Jakarta - Surya- Wacana redenominasi rupiah oleh Bank Indonesia (BI) harus dilakukan secara hati-hati. Pasalnya, masyarakat pernah trauma mengenai kebijakan redenominasi rupiah pada masa Orde Lama (Orla).
Peringatan mengenai kehati-htian itu muncul bukan hanya dari kalangan pengusaha maupun DPR, tetapi juga kalangan bankir. Menurut Ketua Umum Asosiasi Pengusaha Indonesia (Apindo), Sofjan Wanandi, yang paling penting dilakukan adalah sosialisasi.
“Kita pernah trauma zaman Pak Karno (Presiden Soekarno, sat Orde Lama, Red). Trauma itu masih ada, (dan) bagaimana menghilangkan trauma itu,” kata Sofjan, Senin (2/8).
Meski begitu, Sofjan mengakui, di banyak negara memang nilai nominal mata uang tidak terlalu besar seperti di Indonesia, dan hal ini akan menentukan secara psikologis. “Kalau menurut saya perlu sosialisasi, ada tahapannya, yang nominasi gede bisa tetap dipakai dan yang kecil juga masuk, setelah itu bertahap baru ditarik yang nominasi gede,” jelasnya.
Dari sisi pengusaha, Sofjan menyatakan setuju dan tak terlalu mempersoalkan asalkan redenominasi ini bukan bertujuan untuk mengurangi nilai mata uang rupiah. “Tapi hati-hati juga, jangan cetak uang banyak-banyak. Bisa inflasi,” tegasnya.
Seperti diberitakan, redenominasi adalah pengurangan nilai pecahan tanpa mengurangi nilai uang tersebut. Kasarnya, angka nol dalam sebuah pecahan uang akan dikurangi, dan jika dikurangi tiga angka nol maka Rp 1.000.000 akan menjadi Rp 1.000.
Rencana redenominasi diungkapkan Gubernur BI baru, Darmin Nasution. BI merasa perlu melakukan redenominasi, karena uang pecahan Indonesia saat ini, Rp 100.000, merupakan terbesar kedua di dunia setelah mata uang Vietnam (500.000 Dong). Proses redenominasi perlu waktu empat sampai lima tahun. BI akan mengajak bicara pemerintah dan DPR sebelum menerapkannya. (Surya, 2/8).
Gejolak
Di pihak lain, kalangan DPR mengimbau wacana redenominasi jangan sampai menimbulkan gejolak stabilitas ekonomi. Kesiapan masyarakat menjadi poin penting bagi BI sebelum menyampaikan kepada pemerintah dan presiden.
“Redenominasi sebetulnya sangat baik, tetapi harus dipahami jika kesiapan masyarakat menjadi hal penting yang harus diperhatikan,” ujar Akhsanul Qasasi, Wakil Ketua Komisi XI (Komisi Perbankan) DPR RI.
|---|
Petunjuk Pengerjaan –
1) Sebutkan semua nama orang yang muncul dalam bacaan tentang redenominasi rupiah.
2) Menurut bacaan tentang redenominasi rupiah, berapa lama waktu yang diperlukan untuk proses redenominasi?
3) Tuliskan lanjutan bacaan tentang redenominasi rupiah, dimulai setelah kalimat terakhirnya.

Kumpulan Materi –
|---|
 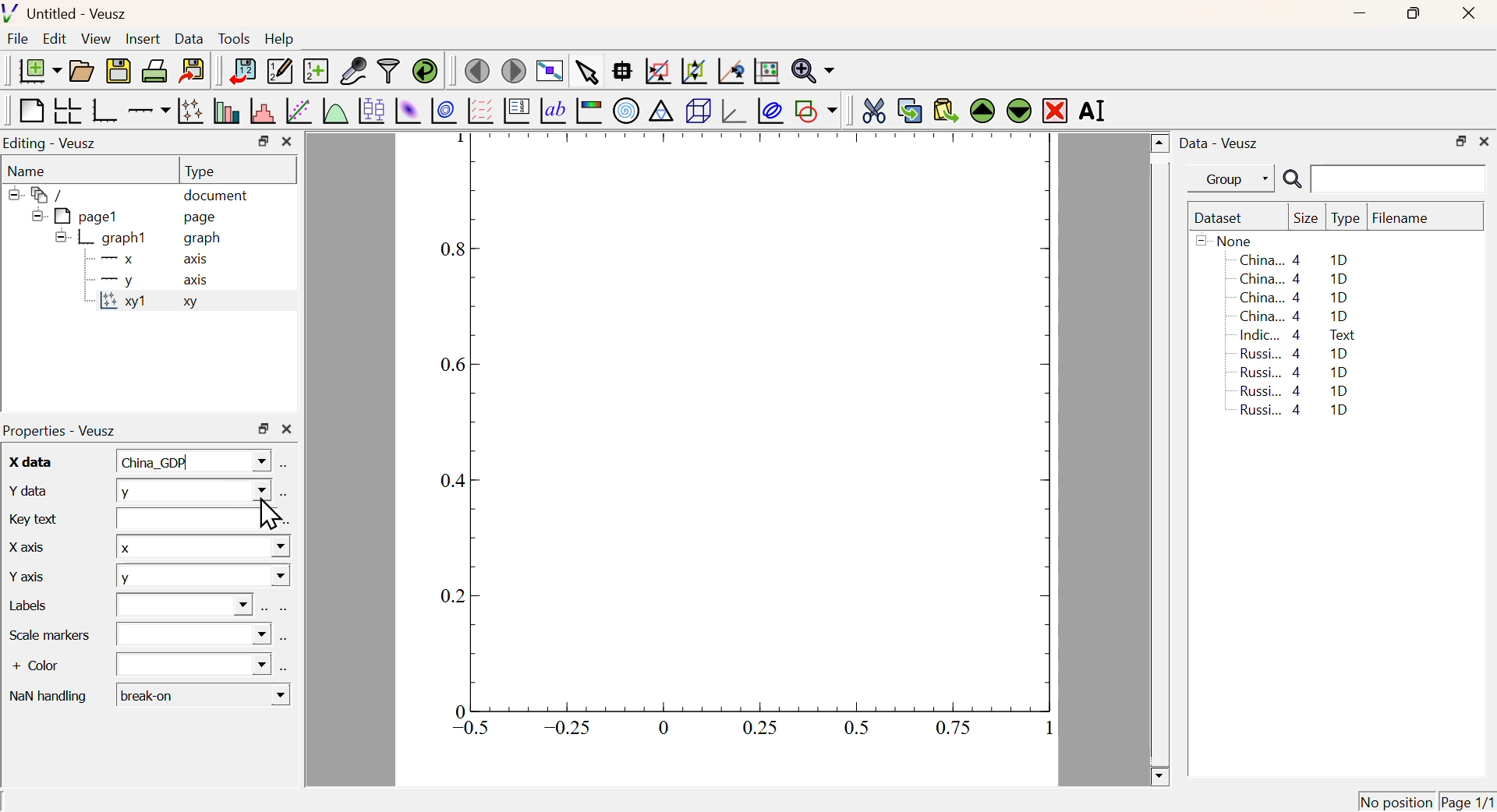 What do you see at coordinates (35, 517) in the screenshot?
I see `Key text` at bounding box center [35, 517].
|---|
Jawaban yang Diharapkan –
1) Sofjan Wanandi, Soekarno, Darmin Nasution, Akhsanul Qasasi

2) Empat sampai lima tahun.

3)
Akhsanul mengatakan, sebelum redenominasi disampaikan kepada pemerintah BI harus melakukan sosialisasi kepada masyarakat. Misalnya melalui seminar dan road show ke kampus. “BI jangan gegabah tiba-tiba langsung disampaikan kepada pemerintah. Masyarakat harus dimintai pendapatnya terlebih dahulu,” katanya.
Tanpa kesiapan masyarakat, maka bisa terjadi gejolak ekonomi akibat kepanikan di masyarakat. “Hal itu berbahaya, karena masyarakat tidak mengerti dan jangan sampai disalahartikan seperti sanering,” tambah Akhsanul.
Sedangkan Menteri Keuangan (Menkeu) Agus Martowardojo membantah rencana redenominasi rupiah. Wacana BI melakukan pemotongan nilai mata uang itu ternyata belum sampai ke Kementerian Keuangan. Agus mengaku, belum mengetahui rencana itu, dan dalam program pemerintah pun tidak ada rencana pemotongan nilai mata uang.
“Itu tidak mungkin terjadi,” tegas Agus, seusai mengikuti rapat koordinasi dengan Menteri Koordinator Perekonomian, Senin (2/8).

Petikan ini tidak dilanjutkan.